La visita prevede una valutazione della funzionalità del piede attraverso l’esame obbiettivo e la pedana baropodometrica, lo screening del piede diabetico e delle sue complicanze.


L’ESAME BAROPODOMETRICO È un esame computerizzato dell’appoggio plantare e della postura che si realizza attraverso un tappeto dotato di migliaia di sensori. Comprende due fasi: una fase STATICA ed una DINAMICA.

Durante la prima fase il paziente deve mantenere la Relaxed Standing Position, ovvero una stazione eretta comoda, al fine di valutare la postura dell’intero individuo compresa di appoggio podalico, baricentro corporeo, centri di appoggio del piede e distribuzione del carico in termini quantitativi e qualitativi.

Durante la fase dinamica il paziente dovrà camminare ripetutamente sulla pedana fino ad ottenere una discreta quantità di passi da esaminare. Ciò permette di valutare la funzionalità del piede durante la deambulazione in rapporto al risultato ottenuto dalla statica.

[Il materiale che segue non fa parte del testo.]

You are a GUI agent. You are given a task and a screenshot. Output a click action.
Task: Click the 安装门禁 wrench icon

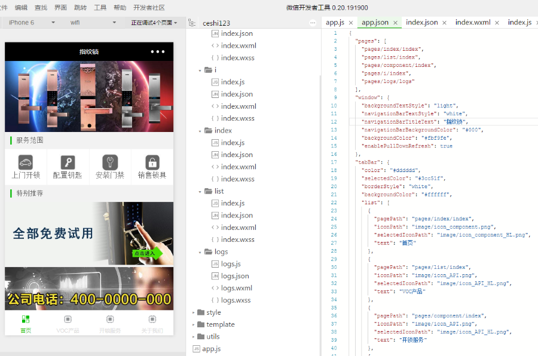pyautogui.click(x=110, y=162)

Lo SCREENING DEL PIEDE DIABETICO consiste nell’indagine dei maggiori fattori di rischio per il piede di un paziente diabetico.

Si valuta la capacità sensoriale vibratoria, tattile, termica e dolorosa del piede dell’assistito che potrebbero risultare alterate dalla neuropatia diabetica. La mancanza di sensibilità aumenta il rischio di incorrere in lesioni ulcerative.

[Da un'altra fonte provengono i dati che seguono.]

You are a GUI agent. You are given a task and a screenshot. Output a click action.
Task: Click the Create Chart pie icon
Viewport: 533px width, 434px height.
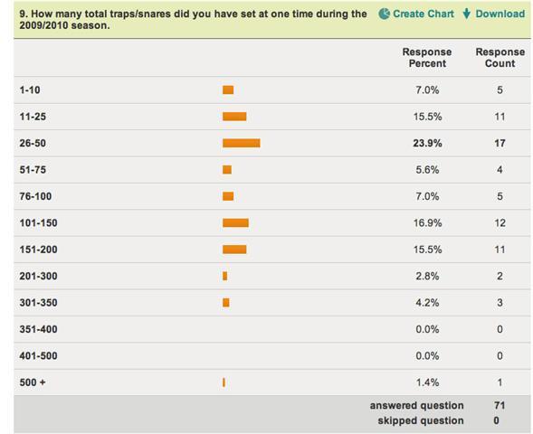[384, 14]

Altra valutazione riguarda la circolazione arteriosa periferica. I soggetti diabetici hanno maggiori possibilità di sviluppare un’ostruzione dei vasi arteriosi diminuendo così l’apporto di sangue al piede.

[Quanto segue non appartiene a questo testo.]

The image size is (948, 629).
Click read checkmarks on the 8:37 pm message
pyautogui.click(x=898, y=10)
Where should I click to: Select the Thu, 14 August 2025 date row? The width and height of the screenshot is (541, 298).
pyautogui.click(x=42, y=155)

Infine si osserva la funzionalità biomeccanica ed eventuali alterazioni dell’appoggio plantare. È importante che il carico sia distribuito in maniera uniforme per evitare ulcerazioni alla zona plantare del piede.

Al termine di questa indagine si assegna un livello di rischio in una scala da 1 a 3. In base al risultato il podologo decide se consultare un medico o monitorare il paziente con controlli periodici.